Primero, al experiencialismo se le puede acusar conceptualmente de reduccionismo intrasubjetivo (es decir, la reducción de los fenómenos espi­rituales y transpersonales a la condición de experiencias privadas indivi­duales) y de cartesianismo sutil (es decir, una comprensión inadecuada de los fenómenos espirituales y transpersonales según un modelo de conoci­miento y cognición sujeto-objeto). Pragmáticamente, también hemos vis­to cómo el experiencialismo tiende a fomentar el narcisismo espiritual (es decir, el mal uso de las energías espirituales para reafirmar formas de exis­tencia narcisistas o egocéntricas), y el estancamiento integrativo (es decir, la obstaculización del proceso natural por el que las realizaciones transpersonales y espirituales se integran en la vida cotidiana en la dirección de una transformación espiritual del yo, de las relaciones y del mundo). Se­gundo, el empirismo interno suele resultar en una colonización de la espi­ritualidad que no sólo carga a la investigación espiritual de ansiedades y pseudoproblemas objetivistas, sino que también tiene consecuencias per­judiciales para la tan necesitada legitimación contemporánea de la espiri­tualidad. Tercero, la adhesión al perennialismo es un compromiso prema­turo que ha sido tomado acríticamente, incluso aunque la filosofía perenne no cuente con el apoyo de los estudios modernos sobre el misticismo com­parado y construya importantes obstáculos para la hermenéutica transper­sonal, el diálogo interreligioso y la investigación espiritual.

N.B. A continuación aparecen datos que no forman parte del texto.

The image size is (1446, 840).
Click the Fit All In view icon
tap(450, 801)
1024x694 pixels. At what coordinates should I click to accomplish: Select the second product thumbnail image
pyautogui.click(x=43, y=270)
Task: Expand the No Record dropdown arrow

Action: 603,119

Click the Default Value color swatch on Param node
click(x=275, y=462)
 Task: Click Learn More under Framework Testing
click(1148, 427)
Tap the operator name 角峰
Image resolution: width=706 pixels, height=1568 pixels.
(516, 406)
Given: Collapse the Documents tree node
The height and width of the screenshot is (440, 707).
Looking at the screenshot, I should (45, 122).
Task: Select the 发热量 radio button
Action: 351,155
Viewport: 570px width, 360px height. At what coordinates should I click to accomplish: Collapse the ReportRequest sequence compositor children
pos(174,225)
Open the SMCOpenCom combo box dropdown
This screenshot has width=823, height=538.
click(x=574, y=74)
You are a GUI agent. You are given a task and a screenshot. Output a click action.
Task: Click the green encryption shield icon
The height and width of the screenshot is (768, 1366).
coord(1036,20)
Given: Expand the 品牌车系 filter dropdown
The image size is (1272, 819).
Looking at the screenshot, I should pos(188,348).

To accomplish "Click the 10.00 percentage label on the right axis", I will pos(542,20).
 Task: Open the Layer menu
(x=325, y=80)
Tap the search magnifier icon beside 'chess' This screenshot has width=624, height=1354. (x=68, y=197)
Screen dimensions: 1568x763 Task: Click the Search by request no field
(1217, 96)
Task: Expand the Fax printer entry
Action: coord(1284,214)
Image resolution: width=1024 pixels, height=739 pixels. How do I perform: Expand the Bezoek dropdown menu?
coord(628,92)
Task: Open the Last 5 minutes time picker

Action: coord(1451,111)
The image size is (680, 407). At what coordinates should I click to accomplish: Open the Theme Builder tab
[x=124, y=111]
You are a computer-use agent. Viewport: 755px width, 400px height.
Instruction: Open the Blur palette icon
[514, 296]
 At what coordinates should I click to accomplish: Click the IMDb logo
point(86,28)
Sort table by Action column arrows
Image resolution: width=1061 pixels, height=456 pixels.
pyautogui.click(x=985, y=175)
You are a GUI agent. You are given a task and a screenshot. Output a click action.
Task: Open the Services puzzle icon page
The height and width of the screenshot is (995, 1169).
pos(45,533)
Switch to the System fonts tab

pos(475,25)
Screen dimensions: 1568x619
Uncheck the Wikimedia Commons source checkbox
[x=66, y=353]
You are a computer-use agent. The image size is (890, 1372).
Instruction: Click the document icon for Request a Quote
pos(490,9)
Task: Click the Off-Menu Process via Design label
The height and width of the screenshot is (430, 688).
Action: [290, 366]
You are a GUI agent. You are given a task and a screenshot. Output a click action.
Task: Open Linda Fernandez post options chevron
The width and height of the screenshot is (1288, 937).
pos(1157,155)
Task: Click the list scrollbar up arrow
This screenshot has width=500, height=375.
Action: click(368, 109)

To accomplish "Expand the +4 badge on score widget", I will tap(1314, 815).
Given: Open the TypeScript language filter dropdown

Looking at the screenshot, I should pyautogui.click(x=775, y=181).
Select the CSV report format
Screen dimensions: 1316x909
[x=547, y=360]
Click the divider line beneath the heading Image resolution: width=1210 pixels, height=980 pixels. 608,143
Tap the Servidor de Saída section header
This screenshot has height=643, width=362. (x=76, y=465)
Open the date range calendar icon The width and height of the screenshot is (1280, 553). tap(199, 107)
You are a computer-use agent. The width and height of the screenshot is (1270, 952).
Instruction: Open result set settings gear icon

En la segunda parte del libro (Reconstrucción), he sugerido que estas limitaciones se pueden superar a través de un giro participativo en los es­tudios transpersonales y espirituales. El quid de este giro participativo re­side en un cambio en nuestra comprensión de los fenómenos transperso­nales y espirituales que desplace el énfasis desde las experiencias intrasubjetivas a los eventos participativos. En pocas palabras, el giro par­ticipativo concibe los fenómenos transpersonales y espirituales, no como experiencias interiores individuales, sino como eventos participativos que pueden producirse en distintos ámbitos, por ejemplo, en el de un indivi­duo, una relación, una comunidad, una identidad colectiva o un lugar. Así pues, la dimensión intrasubjetiva de estos fenómenos se puede compren­der mejor como la participación de la conciencia individual en estos even­tos y no como su esencia fundamental o naturaleza básica. Más bien, la emergencia de un evento transpersonal puede potencialmente implicar la participación creativa de todas las dimensiones de la naturaleza humana, desde la transfiguración somática hasta el despertar del corazón, desde la comunión erótica hasta la co-creación visionaria y desde el conocimiento contemplativo hasta la percepción moral. En este libro he utilizado el tér­mino conocimiento participativo para referirme a este acceso creativo y multidimensional a la realidad.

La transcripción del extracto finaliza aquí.